He added, “I don’t know whether it’s good or bad, but the paper industry in India is really fragmented as you all know. There are 700 paper mills, but no one can say for certainty whether this number is right. Moreover, the size of the mills differs widely from 5 tonnes per day to 1000 plus tines per day. Even with this number of mills our production is hardly 2.6 percent of the world’s – which is very low.
“The paper industry’s growth might have come down from 6-8 percent five years back to current level of 4-5 percent, but I strongly believe that we will bounce back. The growth drivers are population, increasing literacy rate, thrust on education, and GDP growth; with these, certainly the demand curve is going to be continuously upward. Even the current 5 percent growth rate will require capacity additions of 2 lakh tonnes of paper and 2 lakh tonnes of board machines per year. With this environment, unless new capacities are added, which is essential, India will have to rely more on imports in years to come.
“Of course, as per available statistics, the paper industry has spent about Rs. 25,000 crores in last 5 years – almost all businesses in the country have invested huge funds. To match the future requirements, the industry has to further invest about Rs. 90,000 crores more in next 10 years.
Mr. Velliangiri also outlined some of the challenges faced by the industry as of date and said that the paper industry needs to address these challenges before readying itself for meeting the future requirements. “The first and the foremost challenge is the shortage of the raw material as there is no adequate pulpwood available in the country to meet the growing needs of paper mills. And, in future we have to rely more on the recycled fiber than on the conventional fiber. As per the information, the dependence on the recycled fiber has increased to today to 44 percent and will be 54 percent by 2025,” said Mr. Velliangiri.
He further said, “Other major problem is our input cost which is on the rise – right from raw material and fuel to the interest charges. With these things mills, whether big or small, are under severe cost pressure for last two years. All of you have seen the balance sheets published by companies quarterly or annually and the profit has shrunk from 6 percent in 2010-11 to less than 1 percent in the last three years. This is a cumulative figure for all the major mills put together.
“We need a large capital for setting Greenfield projects – we are spending about Rs. 1500 crore for setting up a 2 lakh tonne capacity board mill. At the same time, I must say paper industry works on a very thin margin; even in a good period of time it was used to be 6 percent which is quite less actually.
“People generally believe that the paper industry is a cyclic industry and prices tend to go up and down. However, if you look at the long term price curve, the average growth is only about 4 percent and even this is not uniform. Unfortunately, hue and cry is made when the prices move up, but there seems to be no sympathy to the paper industry when prices plummet. When people complain about the price increase, it’s better to have long term view. I would like to emphasize this thing in this forum as you are the persons between the actual customers and manufacturing companies.
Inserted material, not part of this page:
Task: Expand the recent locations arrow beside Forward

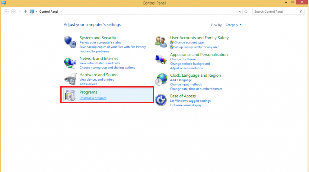Action: point(20,12)
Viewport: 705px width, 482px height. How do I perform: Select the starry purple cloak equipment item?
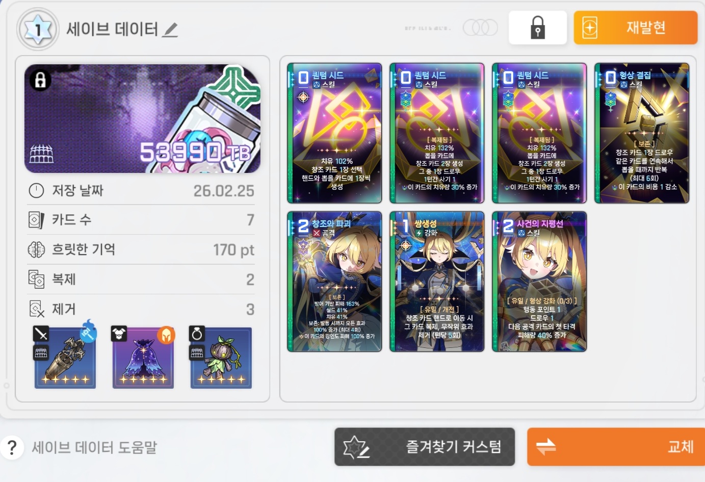[143, 358]
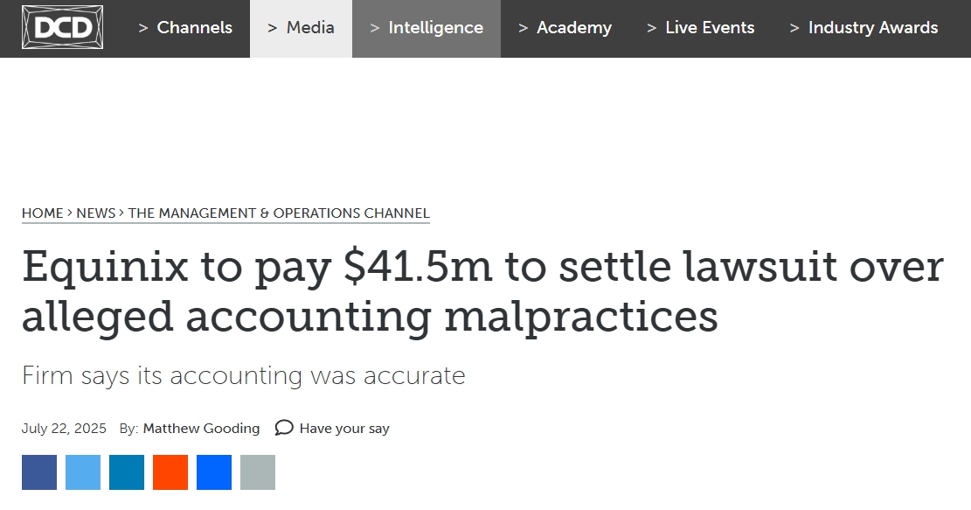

“Another problem that I would like to share is that people want companies to produce paper for every 2 gsm as in 52 gsm, 54 gsm, 56 gsm, etc. Similarly, they want us to make different sizes asked by customers. It hits the productivity of a mill and lowers down the production. At this stage, I request the traders to go for standardization of ‘gsm’ and ‘sizes’ and that would be a great help to the paper industry. Of course, there is competition in the industry and sometimes it’s hitting everyone hard. The competition must be healthy.
“Finally, the effort must be put in to create awareness for paper that it’s eco-friendly; that the paper industry helps farmers raise woods on waste lands. As a matter of fact, we have developed 1 lakh acres of pulpwood in dry lands by employing roughly 20,000 farmers. Is it not eco-friendly? Is it not green? I would request you to make people say yes to paper.”
Paper: Eco-Friendly, Strong, and Growing
Mr. N. Gopalaratnam, Chairman, Seshasayee Paper and Boards Ltd., during his speech, touched upon many key issues, growth outlook, and challenges existing within the paper industry. He eloquently described the situation of the industry and linked the existing condition with the larger picture of national and global economy. He said, “The paper industry’s present and future are all linked to the growth of economy. If you look at the growth of global economy right from 1990s, the shifting is taking place – from the West to the East, from the North to the South. It’s the Asian countries now which are holding the key and by all means the whole of India is expected to do very well along with China.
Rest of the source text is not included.